Howard Farran: And I will just say one thing on the close and that is, there’s 125 000 general dentists in America and there’s 30 000 specialists and those specialists are always calling you out trying you to get you to go to lunch or they’re sending you cookies on your birthday or 4th of July or whatever the heck, I have never met a specialist in Phoenix, Arizona where if some general dentist said I’m thinking about 3D, you have one, can I send a patient over for a scan? 100% will say yes and if you say well can I come over with the patient and look at it and talk to you? Every specialist in America is dying to have lunch with you, dying to meet you, this specialist, they’re shy, introvert geeks just like you. The only reason you became a dentist is because you didn’t have enough personality to become an accountant, so if you call up that specialist, he’s like an engineer too, and you just say hey, I’m a geek. I only talk to my own shadow, can I be your friend? Can I come over with a patient and take a CBCT and when you show me we can talk about it. Every dentist wants a friend and if you just call your specialist, like if some dentist up the street called you up and said can I come over and look at your CBCT, what would you say?

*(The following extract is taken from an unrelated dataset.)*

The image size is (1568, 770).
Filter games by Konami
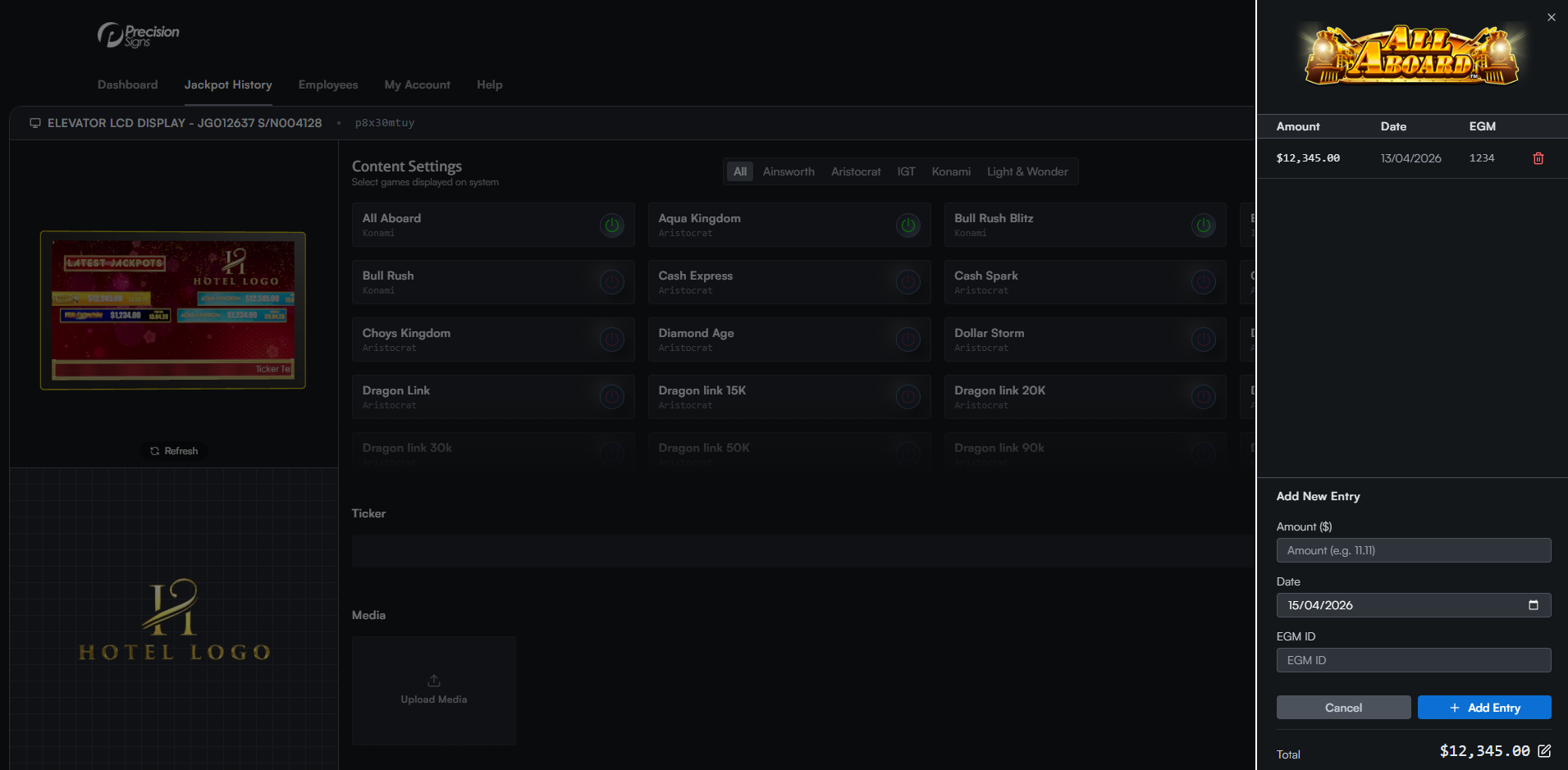click(950, 171)
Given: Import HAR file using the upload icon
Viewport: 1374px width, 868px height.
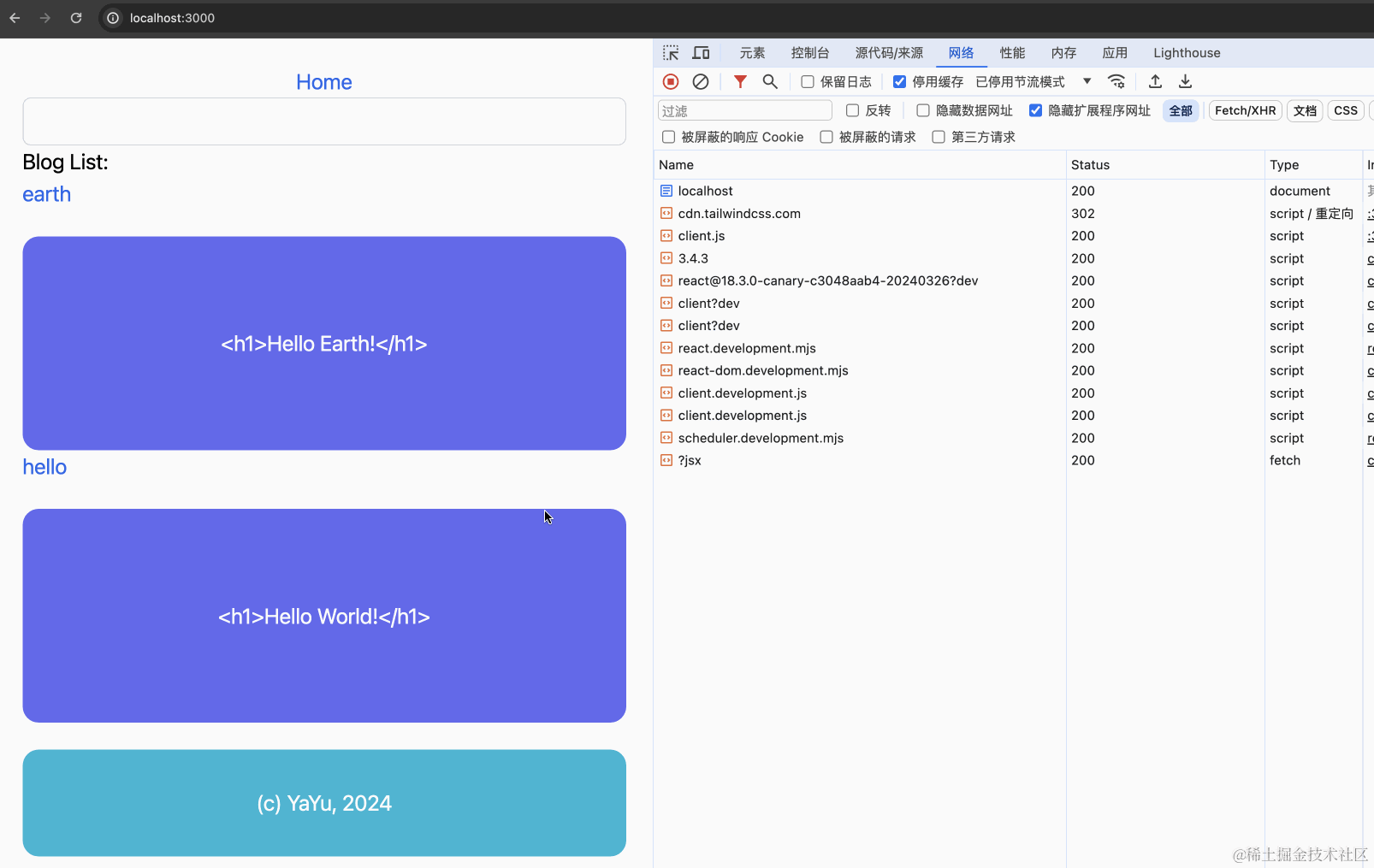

Neal Patel: Absolutely. You know listen, there is so much dentistry that has to be done out there and I think dentists need to put their guard down and just realize we’re all in the same swimming pool and I think we all need to help each other.
Howard Farran: Yeah and in America, when you have the three fastest growing diseases on earth, number one on planet earth for seven billion people is dental caries, followed by obesity and followed by diabetes. So there’s room for everyone. Thank you so much for giving me an hour of your time and I feel so bad because you have to leave here and go jump straight on stage on Townie meeting.
Neal Patel: It’s what I do. I appreciate you Howard. Thank you for everything you’ve done.
Howard Farran: Alright. Thank you. Thank you so much.